On Thu, Nov 26, 2020 at 09:15:34AM -0500, Ellis H. Wilson III wrote:
> On 11/25/20 10:16 AM, Ellis H. Wilson III wrote:
> > On 11/24/20 11:24 PM, Zygo Blaxell wrote:
> > > On Tue, Nov 24, 2020 at 11:03:15AM -0500, Ellis H. Wilson III wrote:
> > > > 1. Is my presumption just incorrect and there is some other
> > > > time-consuming
> > > > mechanics taking place during a snapshot that would cause these
> > > > longer times
> > > > for it to return successfully?
> > > 
> > > As far as I can tell, the upper limit of snapshot creation time is
> > > bounded
> > > only the size of the filesystem divided by the average write speed, i.e.
> > > it's possible to keep 'btrfs sub snapshot' running for as long as it
> > > takes
> > > to fill the disk.
> > 
> > Ahhh.  That is extremely enlightening, and exactly what we're seeing.  I
> > presumed there was some form of quiescence when a snapshot was taken
> > such that writes that were inbound would block until it was complete,
> > but I couldn't reason about why it was taking SO long to get everything
> > flushed out.  This exactly explains it as we only block out incoming
> > writes to the subvolume being snapshotted -- not other volumes.
> 
> One other potentially related question:
> 
> How does snapshot removal impact snapshot time?  If I issue a non-commit
> snapshot deletion (which AFAIK proceeds in the background), and then a few
> seconds later I take a snapshot of that same subvolume, should I expect to
> have to wait for the snapshot removal to be processed prior to the snapshot
> I just took from completing?

Snapshot deletion is a fast, unthrottled delayed ref generator, so it
will have a significant impact on latency and performance over the entire
filesystem while it runs (and even some time after).  Snapshot delete is
permitted to continue to create new delayed ref updates while transaction
commit is trying to flush them to disk, so the situation is similar to
the writer case--transaction commit can be indefinitely postponed as long
as there is free disk space and deleted subvol data available to remove.

> Best,
> 
> ellis
> 

      reply	other threads:[~2020-11-26 15:10 UTC|newest]

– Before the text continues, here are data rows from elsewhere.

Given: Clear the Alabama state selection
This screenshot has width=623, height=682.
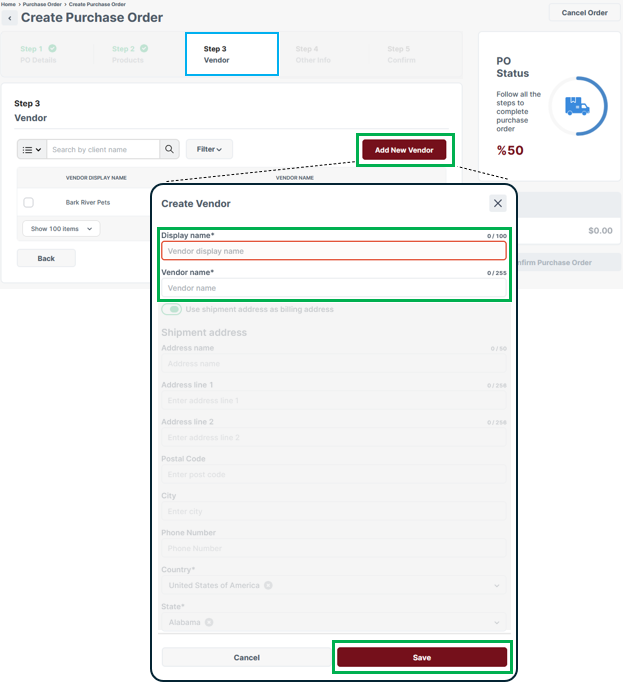Looking at the screenshot, I should pyautogui.click(x=209, y=622).
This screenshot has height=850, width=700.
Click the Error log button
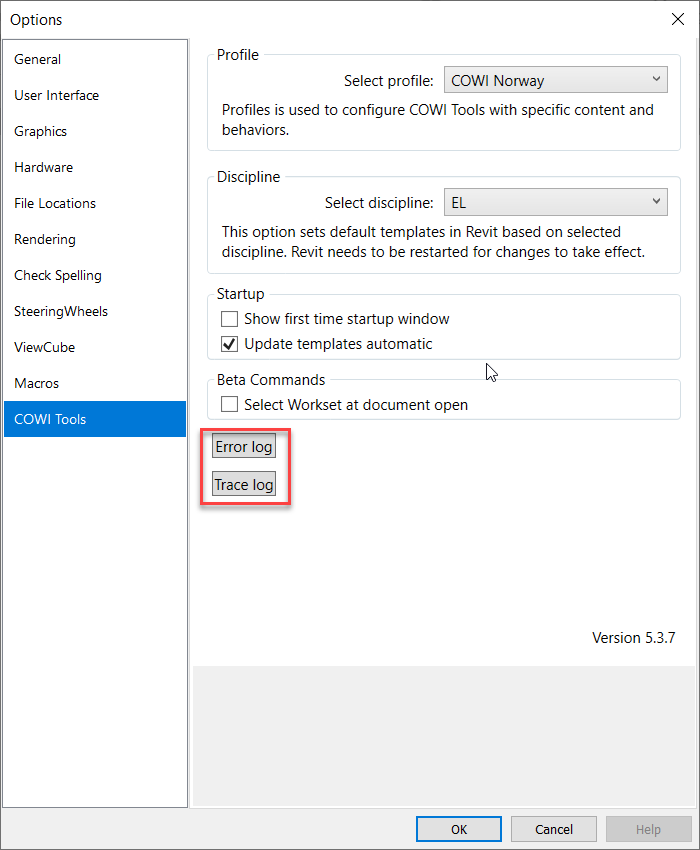pos(244,447)
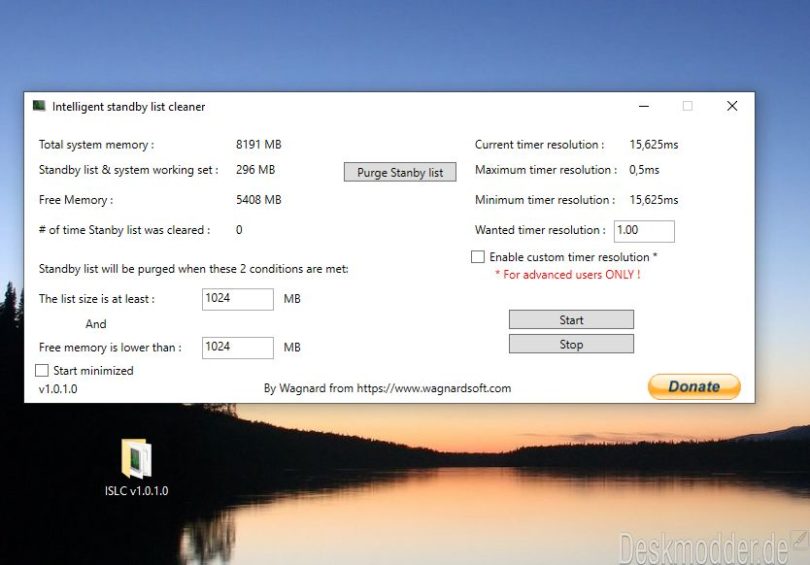Minimize the Intelligent standby list cleaner window
Screen dimensions: 810x565
click(x=641, y=106)
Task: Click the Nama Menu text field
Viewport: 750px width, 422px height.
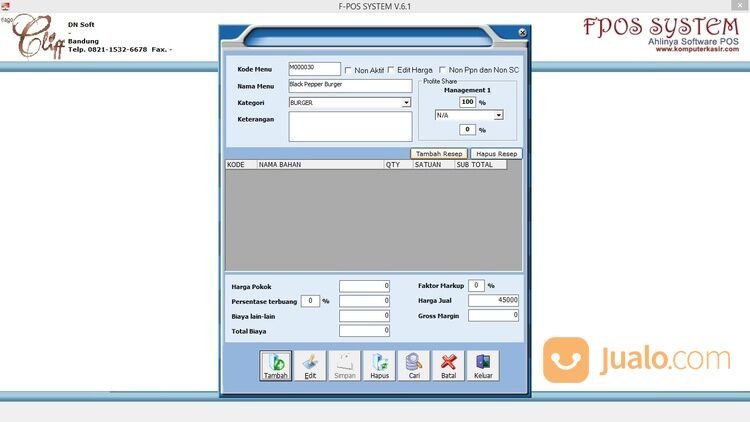Action: pyautogui.click(x=349, y=86)
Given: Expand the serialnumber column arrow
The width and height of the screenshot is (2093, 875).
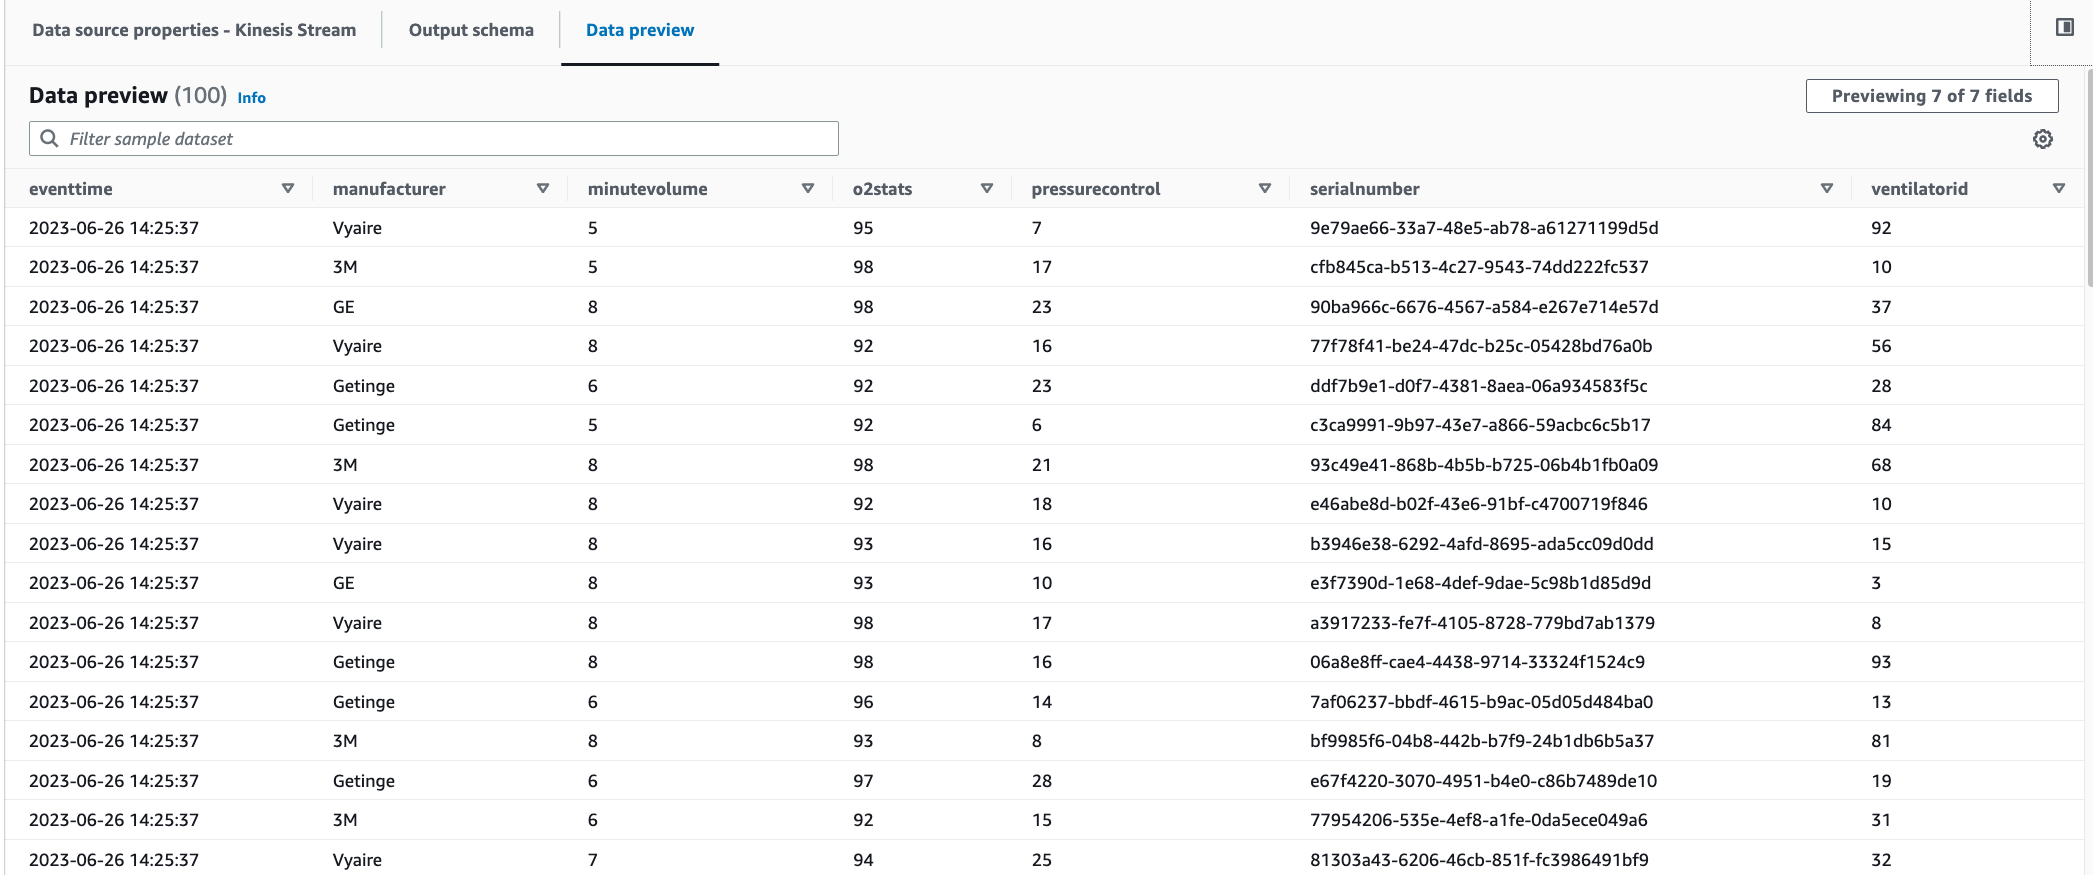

Thread overview: 5+ messages / expand[flat|nested]  mbox.gz  Atom feed  top
2020-11-24 16:03 Snapshots, Dirty Data, and Power Failure Ellis H. Wilson III
2020-11-25  4:24 ` Zygo Blaxell
2020-11-25 15:16   ` Ellis H. Wilson III
2020-11-26 14:15     ` Ellis H. Wilson III
2020-11-26 15:10       ` Zygo Blaxell [this message]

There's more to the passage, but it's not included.